*任务要求*
请把下面整个列表逐字照录一遍，答案中不要包含图片。
>>>>>
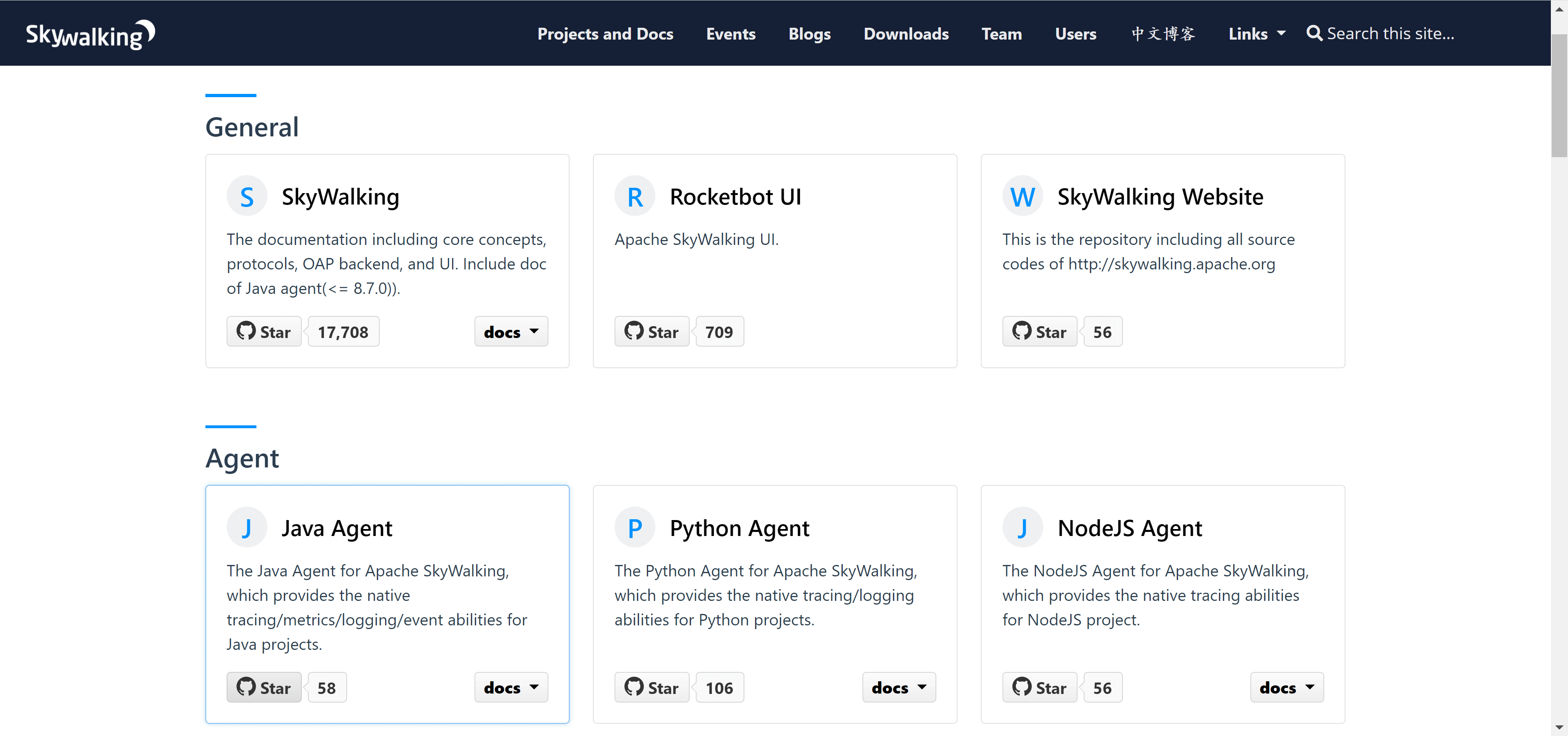The image size is (1568, 736).
Task: Click the SkyWalking logo in header
Action: (90, 34)
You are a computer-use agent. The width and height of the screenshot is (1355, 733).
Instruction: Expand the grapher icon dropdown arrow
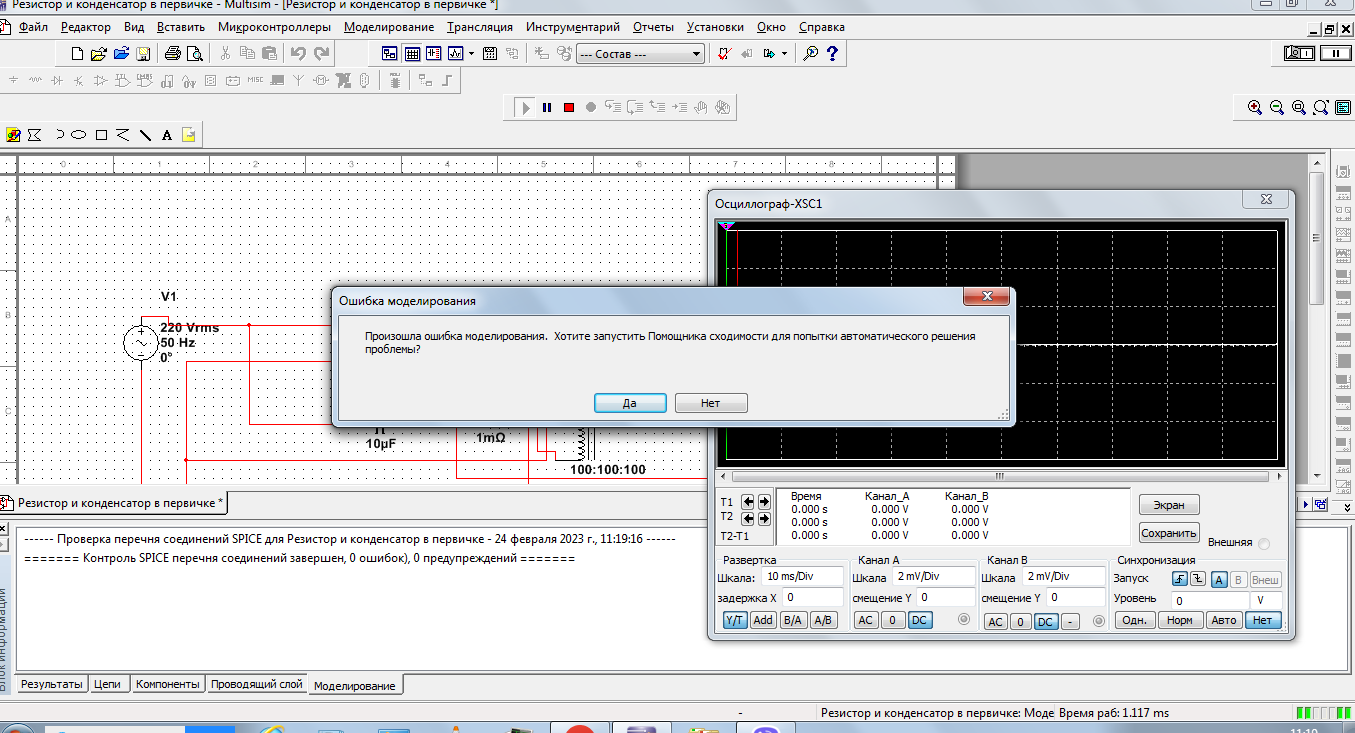click(x=472, y=53)
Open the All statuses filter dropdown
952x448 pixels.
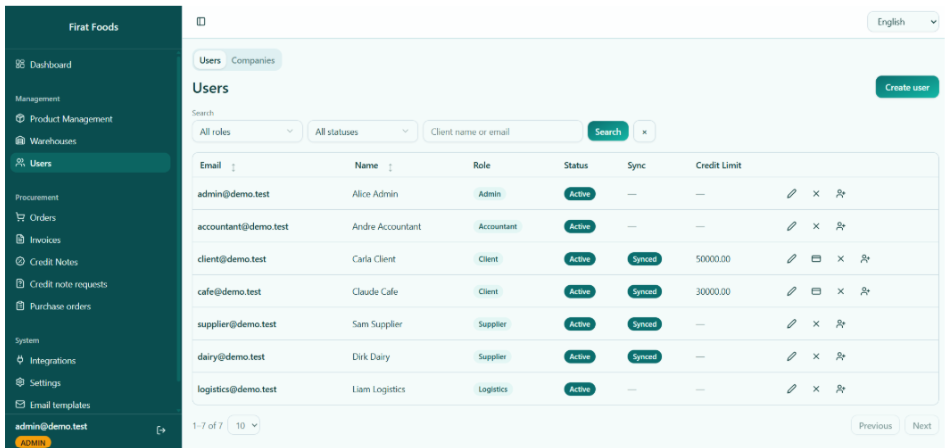tap(362, 132)
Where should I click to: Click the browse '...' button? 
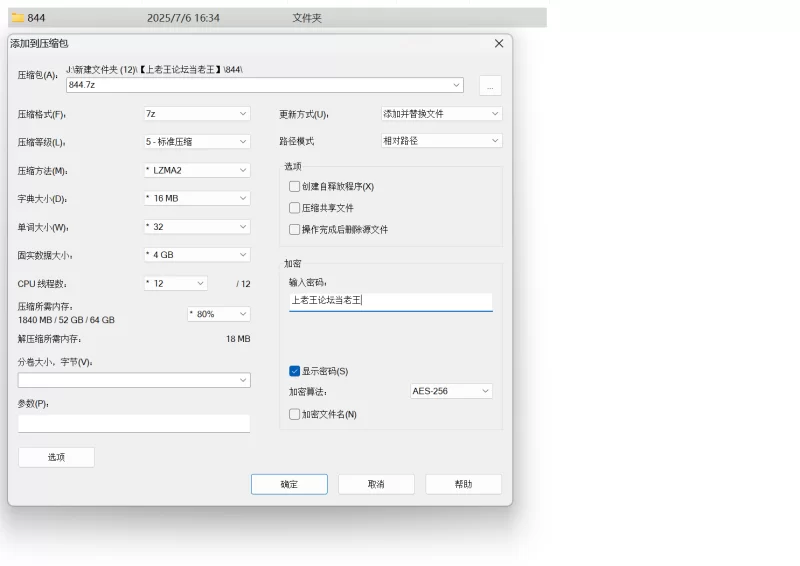click(x=489, y=86)
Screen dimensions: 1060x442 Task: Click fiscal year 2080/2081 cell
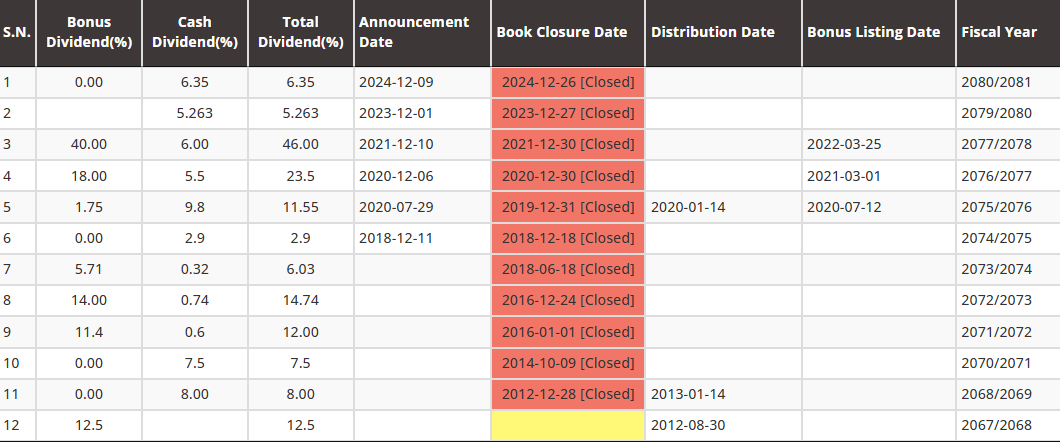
<<<<<
*书面回答*
The image size is (1568, 736).
Task: Click the SkyWalking logo in header
Action: (90, 34)
You are a computer-use agent. The width and height of the screenshot is (1355, 733).
Instruction: Expand the grapher icon dropdown arrow
click(x=472, y=53)
Open the All statuses filter dropdown
952x448 pixels.
tap(362, 132)
Where should I click to: Click the browse '...' button? 
click(x=489, y=86)
Screen dimensions: 1060x442 Task: Click fiscal year 2080/2081 cell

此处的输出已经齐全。